On April 25, 2016, Judge Glenn of the Bankruptcy Court for the Southern District of New York issued a memorandum in an adversary proceeding in which neither of the two non-debtor parties apparently wanted to be in the Southern District of New York. Without addressing the merits of the underlying case, Judge Glenn ruled on the plaintiff’s motion to remand the proceeding to state court on the basis of lack of subject matter jurisdiction and the defendant’s competing motion to transfer venue to the Eastern District of Virginia. In his decision, Judge Glenn emphasizes the breadth of bankruptcy court subject matter jurisdiction, to the point that the bankruptcy court can retain jurisdiction in certain cases to hear exclusively state law disputes between non-debtor parties even after confirmation of the related chapter 11 plan.
The dispute centered around the financing and acquisition of assets in Patriot Coal’s bankruptcy cases. Each side – Black Diamond Commercial Finance as the proposed lender and the Virginia Conservation Legacy Fund as the proposed borrower – alleged that the other breached a commitment letter for Black Diamond to provide $25 million in financing for the Virginia Conservation Legacy Fund’s acquisition of certain Patriot Coal assets as part of Patriot Coal’s then proposed chapter 11 liquidation plan. The Plan was confirmed by the Virginia Bankruptcy Court, with the confirmation order explicitly incorporating reference to the Commitment Letter. Though the Virginia Conservation Legacy Fund did complete its purchase of the Patriot Coal assets, it did so with financing provided by another lender.
Black Diamond brought suit against the Virginia Conservation Legacy Fund in New York state court, which the Fund then removed to the Southern District of New York. The lawsuit ended up in the SDNY Bankruptcy Court because the suit ostensibly was related to a bankruptcy case (albeit one that had occurred in Virginia). Black Diamond filed a motion to remand the case back to New York state court, arguing that the bankruptcy court lacked subject matter jurisdiction to hear the non-debtor dispute. The Fund filed a competing motion to transfer the case to the Eastern District of Virginia, the court in which Patriot Coal’s chapter 11 case was pending.

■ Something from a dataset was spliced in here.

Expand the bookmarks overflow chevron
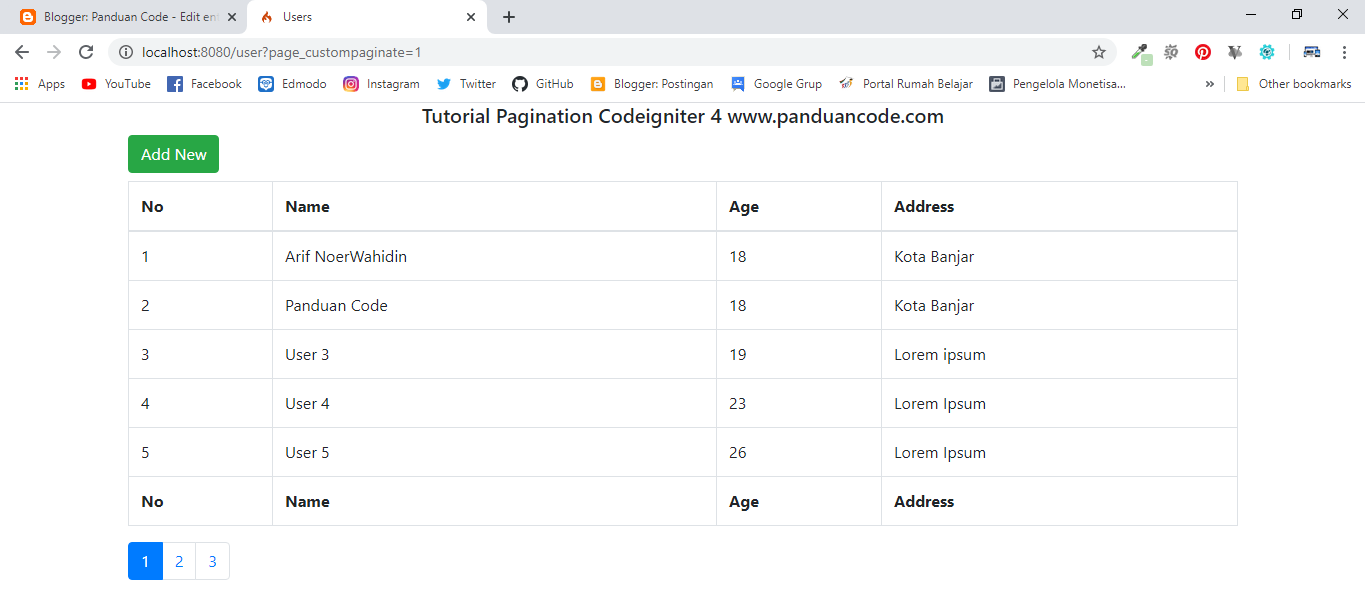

Subject Matter Jurisdiction
Under Section 1334(b), bankruptcy courts have subject matter jurisdiction over proceedings arising under title 11, proceedings arising in a case under title 11, and proceedings related to a case under title 11. Judge Glenn analyzed the state claims at issue and concluded that the adversary proceeding “arises in” Patriot Coal’s bankruptcy case. The court noted that the Fund’s asset acquisition from Patriot Coal was an integral part of the Plan, and that a successful prosecution of the Fund’s claims against Black Diamond somehow could result in additional distributions to Patriot Coal’s creditors. The court clarified that it did not matter that the non-debtor dispute involved exclusively state law claims, stating that the claims at issue were “an extension of the proceedings already before the bankruptcy court.”
The court additionally found the lawsuit “relates to” Patriot Coal’s bankruptcy cases. The court acknowledged a split in case law regarding the proper test to apply to determine whether a matter “relates to” a bankruptcy case when the matter arises after the confirmation of a chapter 11 plan. Courts generally have “related to” jurisdiction when the outcome of the proceeding “might have any ‘conceivable effect’ on [a bankruptcy] estate.” However, some courts require a “close nexus” between a post-confirmation matter and a closed bankruptcy proceeding because the reorganized debtor requires less protection under the jurisdiction of the bankruptcy court than a debtor pre-confirmation.
Here, Judge Glenn found First Circuit precedent persuasive and applied the “conceivable effect” test, noting that though the matter was post-confirmation, the Plan was a liquidation, and any recoveries on the claims or counterclaims could affect the recoveries of creditors. Thus, broader bankruptcy court jurisdiction was still appropriate. The court noted however that jurisdiction could still be found under the more stringent “close nexus” test because the outcome of the proceeding could affect “the interpretation, implementation, consummation, or administration of the confirmed Plan.” Having concluded that the state law claims “arise in” and “relate to” Patriot Coal’s bankruptcy cases, the court found it had subject matter jurisdiction to hear the claims.
Transfer to the Virginia Bankruptcy Court
Judge Glenn then considered whether transferring the adversary proceeding to the Eastern District of Virginia would serve the interests of justice or the convenience of the parties. The court found the proceeding satisfied both standards, noting that the Virginia Bankruptcy Court was familiar with the facts and circumstances giving rise to the claims in the case and was best situated to efficiently resolve the litigation. The court noted that transfer was also appropriate where the court is faced with competing motions to transfer and to remand – in that case, the “home” bankruptcy court should consider the remand motion after the motion to transfer has been granted.